# Breaking down Pipeline()

HF has a pipeline() funtion that tokenizes, passes the inputs through the model and post-processes all in one step. We want to break-down this process to better understand transformers.

In [2]:
from transformers import pipeline

classifier = pipeline("sentiment-analysis")
classifier(
    [
        "I've been waiting for a HuggingFace course my whole life.",
        "I hate this so much!",
    ]
)

  from .autonotebook import tqdm as notebook_tqdm
No model was supplied, defaulted to distilbert/distilbert-base-uncased-finetuned-sst-2-english and revision 714eb0f (https://huggingface.co/distilbert/distilbert-base-uncased-finetuned-sst-2-english).
Using a pipeline without specifying a model name and revision in production is not recommended.
Device set to use mps:0


[{'label': 'POSITIVE', 'score': 0.9598050713539124},
 {'label': 'NEGATIVE', 'score': 0.9994558691978455}]

# Step by Step

## Step 1. Tokenizer 

In [None]:
from transformers import AutoTokenizer

# This command retrieves the tokenizer used during training for the model used in pipeline()
checkpoint = "distilbert-base-uncased-finetuned-sst-2-english"
tokenizer = AutoTokenizer.from_pretrained(checkpoint)

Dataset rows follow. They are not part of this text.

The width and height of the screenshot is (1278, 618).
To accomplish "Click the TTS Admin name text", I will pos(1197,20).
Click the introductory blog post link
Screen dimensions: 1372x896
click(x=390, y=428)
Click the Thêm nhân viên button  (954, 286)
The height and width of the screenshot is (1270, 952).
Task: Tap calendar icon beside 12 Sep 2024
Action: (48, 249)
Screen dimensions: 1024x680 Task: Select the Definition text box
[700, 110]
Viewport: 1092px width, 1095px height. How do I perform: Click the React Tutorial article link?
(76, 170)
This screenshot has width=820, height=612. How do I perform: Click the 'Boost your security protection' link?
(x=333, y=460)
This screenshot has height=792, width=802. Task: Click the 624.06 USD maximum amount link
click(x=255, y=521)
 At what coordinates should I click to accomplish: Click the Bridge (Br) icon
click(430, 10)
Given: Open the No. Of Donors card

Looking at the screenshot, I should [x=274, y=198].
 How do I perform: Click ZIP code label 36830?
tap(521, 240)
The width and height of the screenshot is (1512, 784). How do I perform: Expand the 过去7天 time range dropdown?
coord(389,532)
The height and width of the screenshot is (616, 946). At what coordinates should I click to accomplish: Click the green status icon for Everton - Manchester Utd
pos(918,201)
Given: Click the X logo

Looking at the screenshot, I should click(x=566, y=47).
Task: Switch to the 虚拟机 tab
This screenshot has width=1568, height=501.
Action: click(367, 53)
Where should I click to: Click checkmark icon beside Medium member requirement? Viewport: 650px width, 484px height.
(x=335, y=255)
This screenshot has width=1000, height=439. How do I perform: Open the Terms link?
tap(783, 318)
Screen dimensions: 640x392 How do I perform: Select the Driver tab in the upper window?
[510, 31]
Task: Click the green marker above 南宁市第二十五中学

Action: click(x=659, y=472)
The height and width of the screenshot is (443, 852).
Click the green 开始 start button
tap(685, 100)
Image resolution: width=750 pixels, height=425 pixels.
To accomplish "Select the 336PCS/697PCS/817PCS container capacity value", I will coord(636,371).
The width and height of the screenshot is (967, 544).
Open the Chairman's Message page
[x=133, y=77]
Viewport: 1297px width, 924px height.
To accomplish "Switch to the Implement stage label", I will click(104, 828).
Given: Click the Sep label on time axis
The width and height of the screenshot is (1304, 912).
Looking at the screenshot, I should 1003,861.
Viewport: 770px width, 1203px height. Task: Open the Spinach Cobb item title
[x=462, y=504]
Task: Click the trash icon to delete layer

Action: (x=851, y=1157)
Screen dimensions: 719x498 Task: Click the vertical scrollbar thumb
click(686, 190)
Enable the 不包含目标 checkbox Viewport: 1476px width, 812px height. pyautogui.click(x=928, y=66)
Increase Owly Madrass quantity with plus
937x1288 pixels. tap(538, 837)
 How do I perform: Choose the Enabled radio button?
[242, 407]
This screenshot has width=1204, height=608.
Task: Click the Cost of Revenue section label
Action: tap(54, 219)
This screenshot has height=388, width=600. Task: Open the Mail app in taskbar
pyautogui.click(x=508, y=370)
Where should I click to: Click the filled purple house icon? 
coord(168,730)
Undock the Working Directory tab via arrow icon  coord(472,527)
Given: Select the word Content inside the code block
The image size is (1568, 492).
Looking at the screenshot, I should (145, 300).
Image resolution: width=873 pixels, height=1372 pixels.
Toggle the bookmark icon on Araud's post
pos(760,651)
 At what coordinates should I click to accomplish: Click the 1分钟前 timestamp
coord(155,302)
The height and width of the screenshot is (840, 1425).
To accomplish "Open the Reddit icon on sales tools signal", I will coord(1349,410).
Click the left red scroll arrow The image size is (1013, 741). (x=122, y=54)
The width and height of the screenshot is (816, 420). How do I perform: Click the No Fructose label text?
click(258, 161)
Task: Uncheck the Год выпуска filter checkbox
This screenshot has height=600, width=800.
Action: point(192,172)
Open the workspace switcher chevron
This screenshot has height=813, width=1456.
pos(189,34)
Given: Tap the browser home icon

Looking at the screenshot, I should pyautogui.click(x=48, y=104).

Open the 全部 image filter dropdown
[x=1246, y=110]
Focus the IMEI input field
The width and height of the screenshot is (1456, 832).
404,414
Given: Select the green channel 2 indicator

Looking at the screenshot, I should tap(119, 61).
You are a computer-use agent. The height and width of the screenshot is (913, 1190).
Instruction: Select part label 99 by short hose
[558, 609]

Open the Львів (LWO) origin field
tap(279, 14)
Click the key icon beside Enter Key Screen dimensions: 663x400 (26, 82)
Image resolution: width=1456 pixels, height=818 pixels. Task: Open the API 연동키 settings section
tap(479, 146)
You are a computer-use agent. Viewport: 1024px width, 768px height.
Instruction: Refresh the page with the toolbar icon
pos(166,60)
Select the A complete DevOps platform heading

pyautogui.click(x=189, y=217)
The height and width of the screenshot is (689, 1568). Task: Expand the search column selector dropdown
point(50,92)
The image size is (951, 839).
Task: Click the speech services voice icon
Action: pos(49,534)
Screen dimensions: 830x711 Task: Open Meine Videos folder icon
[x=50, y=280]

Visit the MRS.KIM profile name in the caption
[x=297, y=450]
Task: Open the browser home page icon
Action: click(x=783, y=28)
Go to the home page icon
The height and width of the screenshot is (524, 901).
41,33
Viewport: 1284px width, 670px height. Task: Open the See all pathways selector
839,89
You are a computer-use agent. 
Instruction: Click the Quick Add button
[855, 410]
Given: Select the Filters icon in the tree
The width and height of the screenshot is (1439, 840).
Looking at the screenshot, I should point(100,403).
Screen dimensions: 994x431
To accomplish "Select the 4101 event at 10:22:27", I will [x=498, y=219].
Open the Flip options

# Turning the prompt/input into tokens
raw_inputs = [
    "I've been waiting for a HuggingFace course my whole life.",
    "I hate this so much!",
]
inputs = tokenizer(raw_inputs, padding=True, truncation=True, return_tensors="pt")
print(inputs)

{'input_ids': tensor([[  101,  1045,  1005,  2310,  2042,  3403,  2005,  1037, 17662, 12172,
          2607,  2026,  2878,  2166,  1012,   102],
        [  101,  1045,  5223,  2023,  2061,  2172,   999,   102,     0,     0,
             0,     0,     0,     0,     0,     0]]), 'attention_mask': tensor([[1, 1, 1, 1, 1, 1, 1, 1, 1, 1, 1, 1, 1, 1, 1, 1],
        [1, 1, 1, 1, 1, 1, 1, 1, 0, 0, 0, 0, 0, 0, 0, 0]])}


## Step 2. Define Model that we want to use for our task

In [None]:
from transformers import AutoModel
from transformers import AutoModelForSequenceClassification

To retrieve full output along with hidden layers, we can use the AutoModel with will return a vector of dimension (sequence size, sequence length, hidden states from the model)

In [None]:
model = AutoModel.from_pretrained(checkpoint)
outputs = model(**inputs)
print(outputs.last_hidden_state.shape)

torch.Size([2, 16, 768])


For classification, we only need to find the logits for the classes, i.e. logits = W*h + b

In this case W is a 2x768 matrix and h is a 768x1 vector. Which leads to a 2x2 output logits matrix.

In [None]:
# We can specify the classification task in HF using the following
model = AutoModelForSequenceClassification.from_pretrained(checkpoint)
outputs = model(**inputs)
print(outputs.logits.shape)

torch.Size([2, 2])


## Step 3. Convert Raw Logits into Probabilities

From step 2 we want to convert logits into probabilities that we can inteprete.

In [9]:
import torch
predictions = torch.nn.functional.softmax(outputs.logits, dim=-1)
print(predictions)

tensor([[4.0195e-02, 9.5980e-01],
        [9.9946e-01, 5.4418e-04]], grad_fn=<SoftmaxBackward0>)


Now, the model outputs are converted to probabilities that we can interpret. Let's retrieve the labels that the model used for this classification.

In [10]:
model.config.id2label

{0: 'NEGATIVE', 1: 'POSITIVE'}

So for the first sentence, about 4% negative and 96% positive. For the second sentence, about 99.9% negative and near 0% positive.